I have been to funerals where there is bad blood and discord in the family--my deadbeat father's funeral in 2008 is one such funeral--but this is family legend right here, folks.

Side note: One of my aunts fighting over the jewelry box was--and I say was because that biatch died about two years ago--a cokeheaded pill-popper who had to have her son removed because she could not adequately take care of him. Who reported her and set that in motion? My dear, sainted mother.

My family is bug-farking-nuts.

My father has always been horrible with money. He is a surgeon and still manages to live paycheck to paycheck. I've loaned him money in the past so he could make his mortgage payment. Never been paid back. I just wrote it off as partial repayment for the years he took care of me.
When my grandfather (his father) died, my father won the lottery. My dad was the executor of the estate and was in charge of handing out the money. Of course, he kept everything for himself. He paid off his cars. He put a new roof on his house. He renovated his house.
My mother keeps telling my brother and me to go after him for our inheritance.
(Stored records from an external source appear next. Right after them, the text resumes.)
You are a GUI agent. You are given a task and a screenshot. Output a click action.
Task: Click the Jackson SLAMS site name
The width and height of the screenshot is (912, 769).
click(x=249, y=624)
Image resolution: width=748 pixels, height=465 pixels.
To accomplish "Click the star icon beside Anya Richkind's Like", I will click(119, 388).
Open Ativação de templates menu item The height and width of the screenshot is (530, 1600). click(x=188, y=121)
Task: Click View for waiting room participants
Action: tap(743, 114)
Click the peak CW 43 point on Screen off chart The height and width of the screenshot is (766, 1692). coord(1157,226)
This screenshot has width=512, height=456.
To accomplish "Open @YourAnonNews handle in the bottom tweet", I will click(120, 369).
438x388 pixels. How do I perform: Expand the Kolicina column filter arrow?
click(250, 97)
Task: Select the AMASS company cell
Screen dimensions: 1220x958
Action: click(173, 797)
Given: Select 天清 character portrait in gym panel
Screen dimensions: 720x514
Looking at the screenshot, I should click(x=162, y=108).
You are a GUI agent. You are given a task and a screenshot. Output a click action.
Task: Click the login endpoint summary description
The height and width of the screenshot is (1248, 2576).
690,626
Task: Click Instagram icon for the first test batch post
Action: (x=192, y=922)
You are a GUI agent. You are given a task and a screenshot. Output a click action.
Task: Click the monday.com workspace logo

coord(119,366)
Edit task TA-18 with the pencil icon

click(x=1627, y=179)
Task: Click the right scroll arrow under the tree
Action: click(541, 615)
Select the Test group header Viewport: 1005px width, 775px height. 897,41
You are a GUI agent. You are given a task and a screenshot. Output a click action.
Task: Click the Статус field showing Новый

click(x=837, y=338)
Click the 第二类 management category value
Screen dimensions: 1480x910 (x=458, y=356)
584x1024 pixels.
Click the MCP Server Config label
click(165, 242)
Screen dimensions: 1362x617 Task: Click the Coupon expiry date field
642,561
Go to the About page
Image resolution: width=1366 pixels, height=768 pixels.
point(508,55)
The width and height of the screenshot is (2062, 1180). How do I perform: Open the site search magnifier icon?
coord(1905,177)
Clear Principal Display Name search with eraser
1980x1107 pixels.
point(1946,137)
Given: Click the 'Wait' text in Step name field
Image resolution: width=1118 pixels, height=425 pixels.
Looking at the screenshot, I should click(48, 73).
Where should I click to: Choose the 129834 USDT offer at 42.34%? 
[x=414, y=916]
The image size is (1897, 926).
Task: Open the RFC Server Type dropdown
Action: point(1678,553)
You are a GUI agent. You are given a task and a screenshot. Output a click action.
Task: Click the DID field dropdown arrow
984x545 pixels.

I really don't care. I don't want to go through the effort of suing him for an unknown amount of money that's probably already gone. I don't see why I'm owed any money just because someone died. I make enough to live. My mother is the kind of person who thinks you need to be a millionaire to be happy.
My family is insane. Moving to Virginia, from Florida, isn't far enough away from them. So now, I'm moving out west.


I thought MY family was weird. Well...I still do, but at least other people have weird families too.
 
2014-06-07 11:33:04 AM  
My mother threw a fit with her family because she really had to have Grandma's ice pick. She wanted the pie safe too but could live without it: the big deal was the ice pick.

For the past few years she's been in a nursing home "back home," with my sister as sort of overseer.
 
2014-06-07 01:53:39 PM  

The One True TheDavid: My mother threw a fit with her family because she really had to have Grandma's ice pick


See my previous (lengthy) comment above. I don't know what's worse--fighting over an ice pick or an empty jewelry box.
 
2014-06-07 02:12:22 PM  
I'm not getting a kick out of the story.

Pro-tip: Don't die in Mississippi. Or live either.
 
2014-06-07 03:42:02 PM  
The woman in the article sounds like my first ex-wife. She would do the same thing if I actually had anything worth taking.